= Valeriu Turcan =

Romanian journalist (born 1976)

Valeriu Turcan (/ro/; born May 22, 1976) is a Romanian political consultant and journalist. From 2007 to 2012, he served as press secretary to President Traian Băsescu, as well as being an adviser of his in the Presidency's Communications Department. He has been married to Raluca Turcan, a member of the Chamber of Deputies, since 2004. The couple have a son, Eric, born in 2007.

==Biography==

From 1994 to 1998, he studied at the University of Bucharest's Journalism and Communication Science Faculty, specialising in journalism. In 2003, he earned an MA in International Communications from the University of Leeds. Since 2007, he has been associate lecturer at his alma mater.

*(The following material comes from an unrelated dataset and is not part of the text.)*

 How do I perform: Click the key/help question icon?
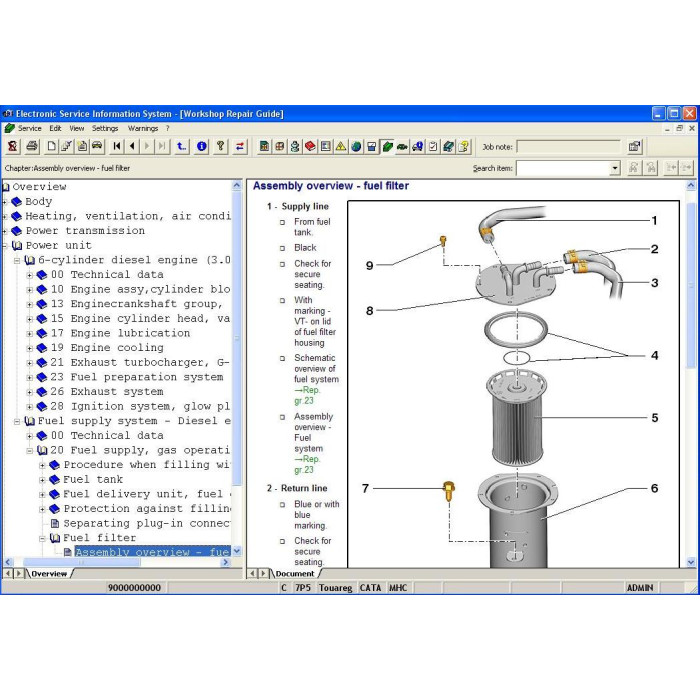(x=221, y=146)
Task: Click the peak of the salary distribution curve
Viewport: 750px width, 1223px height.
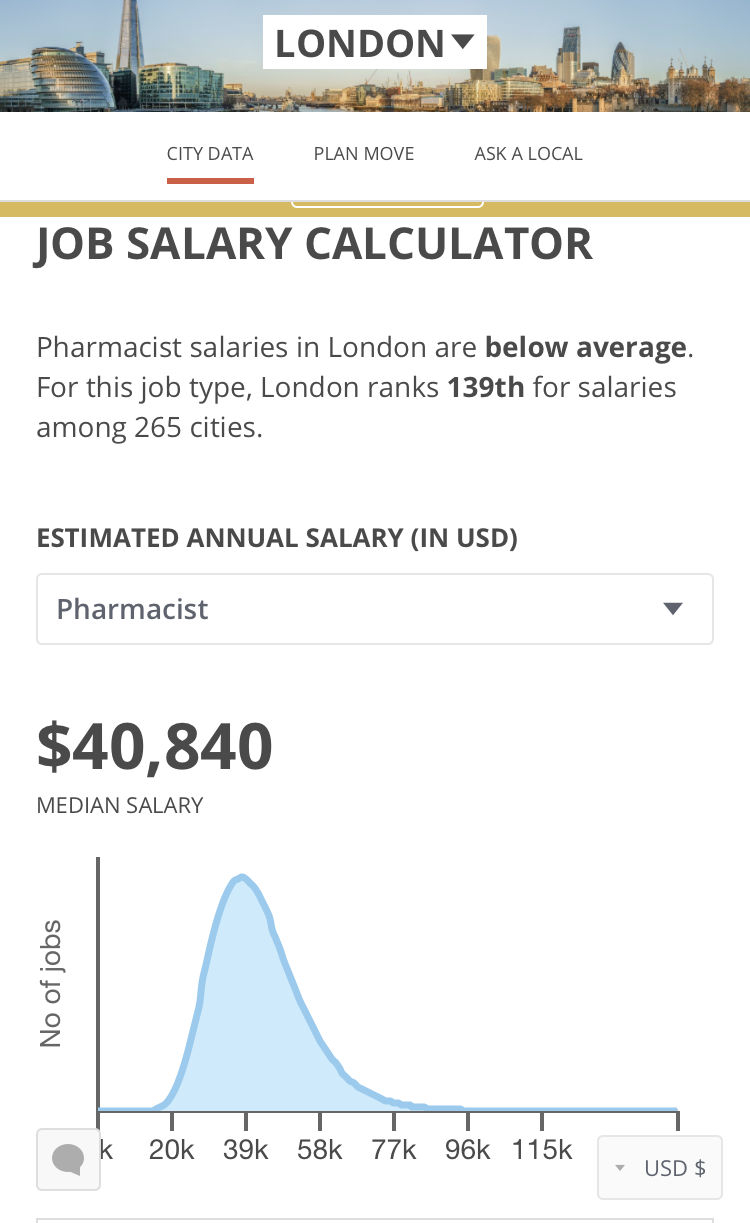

From 1996 to 1999, he was political editor and reporter for Radio Contact. From 1999 to 2002, working in London, he was a producer for the Romanian-language edition of BBC World Service. From 2003 to 2005 he was a political consultant for local and parliamentary elections in Romania, as well as a public relations consultant; one of his clients was the politician Cristian Boureanu. In January 2005 he served as a state counsellor to Prime Minister Călin Popescu-Tăriceanu, and from that month until Tăriceanu fired him in March 2006 when his wife came into conflict with the National Liberal Party (PNL) leadership, he was president of the Agency for Government Strategies. From that October until March 2007, he was consultant on communications projects. In April, following the resignation of Adriana Săftoiu, he became press secretary to Băsescu, remaining his spokesman when Băsescu was shortly thereafter suspended from office, and retaining the for nearly five years. He resigned in February 2012, stating his intention to return to the private sector.